The case stems from a search warrant Magistrate Ayanna Baptiste-DaBreo granted in January 2016 for the VI Financial Investigation Agency to obtain all records for the companies Magnum Investment Trading Corporation and Niteroi Limited, and to transfer them to the ICRF.

The search warrant was granted because Russian authorities claimed that the records could contain information about the activities of three individuals under investigation for allegedly stealing $3 billion from the Russian chemical company TogliattiAzot between January 2008 and December 2011, court documents state.

The three individuals under investigation allegedly transferred TogliattiAzot shares to Magnum and Niteroi in December 2012, which makes the records of those companies “very important to the case,” Russian authorities claim.

However, the lawsuit filed on behalf of Magnum and Niteroi strongly denies any connection to criminal activity, making its own allegations that corrupt Russian officials have targeted TogliattiAzot with bogus legal proceedings in other courts around the world for years, all in an attempted hostile takeover of the company.

As such, the lawsuit seeks a court order prohibiting the VI government from transferring the companies’ records to Russia, as well as an order to have the records — which the FIA obtained when it executed the search warrant in January 2016 — returned.

According to Magnum and Niteroi, TogliattiAzot has since 2005 been the target of “corporate raids,” which entail a raider obtaining a minority shareholding in the victim company and using abusive legal proceedings to devalue the company and put pressure on its shareholders and officers in order to obtain their shares.

Most recently, TogliattiAzot has been targeted by minority shareholder Dmitry Mazepin, who has ties to the Kremlin and owns a rival company, the United Chemical Company UralChem, the companies state in their claim.

The lawsuit doesn’t specifically allege that Russian authorities are seeking records on Magnum and Niteroi for nefarious purposes.
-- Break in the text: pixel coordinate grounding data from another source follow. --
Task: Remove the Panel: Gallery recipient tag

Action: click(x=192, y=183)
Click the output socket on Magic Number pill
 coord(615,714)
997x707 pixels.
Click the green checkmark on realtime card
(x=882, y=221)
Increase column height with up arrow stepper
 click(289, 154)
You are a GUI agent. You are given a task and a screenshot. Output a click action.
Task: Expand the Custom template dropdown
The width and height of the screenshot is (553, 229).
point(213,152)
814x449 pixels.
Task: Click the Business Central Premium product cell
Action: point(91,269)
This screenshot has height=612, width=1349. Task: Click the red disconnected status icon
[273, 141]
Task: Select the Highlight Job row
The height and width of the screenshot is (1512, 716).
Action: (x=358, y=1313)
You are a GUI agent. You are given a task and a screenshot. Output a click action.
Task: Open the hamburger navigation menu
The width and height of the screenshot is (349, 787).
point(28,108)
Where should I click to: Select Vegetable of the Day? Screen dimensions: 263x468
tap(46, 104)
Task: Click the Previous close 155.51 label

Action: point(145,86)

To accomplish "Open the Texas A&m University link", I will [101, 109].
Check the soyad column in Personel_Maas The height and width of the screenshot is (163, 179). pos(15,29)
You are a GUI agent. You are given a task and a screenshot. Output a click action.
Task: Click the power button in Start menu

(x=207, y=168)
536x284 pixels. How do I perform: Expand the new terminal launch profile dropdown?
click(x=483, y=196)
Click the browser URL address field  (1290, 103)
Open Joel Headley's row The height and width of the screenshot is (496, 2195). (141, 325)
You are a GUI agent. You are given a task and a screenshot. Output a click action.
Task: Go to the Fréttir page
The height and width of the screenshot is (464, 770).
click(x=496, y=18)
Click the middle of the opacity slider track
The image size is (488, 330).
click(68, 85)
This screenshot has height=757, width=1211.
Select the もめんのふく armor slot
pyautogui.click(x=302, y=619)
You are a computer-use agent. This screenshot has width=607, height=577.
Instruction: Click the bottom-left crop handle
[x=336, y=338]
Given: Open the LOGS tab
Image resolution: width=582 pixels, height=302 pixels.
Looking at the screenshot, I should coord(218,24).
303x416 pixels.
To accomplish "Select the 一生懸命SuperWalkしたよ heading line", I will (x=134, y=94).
Nevertheless, it does argue that the search warrant granted against the companies was not issued in accordance with VI law.

Attorney General Baba Aziz, who received the records request from the ICRF and ordered the FIA to obtain a warrant, was obligated to investigate whether Russia’s allegations against the VI companies had merit, but he did not do so, according to the companies’ lawsuit.

“The AG was clearly required, as a matter of fairness and in the proper exercise of his discretionary powers, to undertake his own investigations prior to directing that a warrant be sought, and erred in law for failing to do so,” the claim states. “That is all the more important in a case where the request originates from a country such as Russia, which has a known track record of disregard for the rule of law.”

Likewise, the claim argues that Ms. Baptiste-DaBreo was obligated to establish reasonable grounds that the two companies were connected to criminal activity before issuing the warrant, but she did not do so.

The attorney also argued that Magnum and Niteroi complied in November 2015 with an FIA request for the same records that were the subject of the search warrant, which he said further calls into question Mr. Aziz’s decision to order the FIA to request a warrant, as well as Ms. Baptiste-DaBreo’s decision to grant the warrant.

The claim form does not specify whether the FIA transferred those records to Russia when it received them from the companies in November 2015, but the companies’ VI attorney, Paul Dennis QC, told the Beacon last September that there was an injunction in place preventing those documents from being delivered pending the outcome of the case.